*TEXT SHOWN*.
# **1. Handling Categorical data**

When we are talking about categorical data, we have to further distinguish between
ordinal and nominal features. Ordinal features can be understood as categorical
values that can be ordered or sorted. In contrast, nominal features
do not imply any order.

For more, from a practitioner perspective, see [this article](https://www.analyticsvidhya.com/blog/2020/08/types-of-categorical-data-encoding/). It discusses Label Ordinal, one-hot, dummy, effect, binary, baseN, hash, and target encoding of cayegorical attribites.


In [None]:
import pandas as pd

df = pd.DataFrame([['green', 'M',  10.1, 'classA'],
                   ['red',   'L',  13.5, 'classB'],
                   ['blue',  'XL', 15.3, 'classA']])

df.columns = ['color', 'size', 'price', 'class_label']
df


Unnamed: 0,color,size,price,class_label
0,green,M,10.1,classA
1,red,L,13.5,classB
2,blue,XL,15.3,classA


## **1.1 Mapping ordinal features: Size**

To ensure that the learning algo interprets the ordinal features correctly,
we need to convert the categorical string values into integers. Unfortunately, there is no convenient function that can automatically derive the correct order of the labels of our size feature, so we have to define the mapping manually. In the following simple example, let's assume that we know the numerical difference between features, for example, XL = L + 1 = M + 2 and M = 1:

In [None]:
size_mapping = {'XL': 3,
                'L' : 2,
                'M' : 1}

df['size'] = df['size'].map(size_mapping)

*GIVEN MATERIAL*.

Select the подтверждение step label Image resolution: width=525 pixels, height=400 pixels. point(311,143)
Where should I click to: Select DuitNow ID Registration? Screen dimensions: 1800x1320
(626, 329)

*WHAT YOU HAVE TO DO*. Give the stretch of the categorical-data text from "When we are" through "imply any order." again, renaming "nominal features" to "unordered features".

*EXERCISE SOLUTION*.
When we are talking about categorical data, we have to further distinguish between
ordinal and unordered features. Ordinal features can be understood as categorical
values that can be ordered or sorted. In contrast, unordered features
do not imply any order.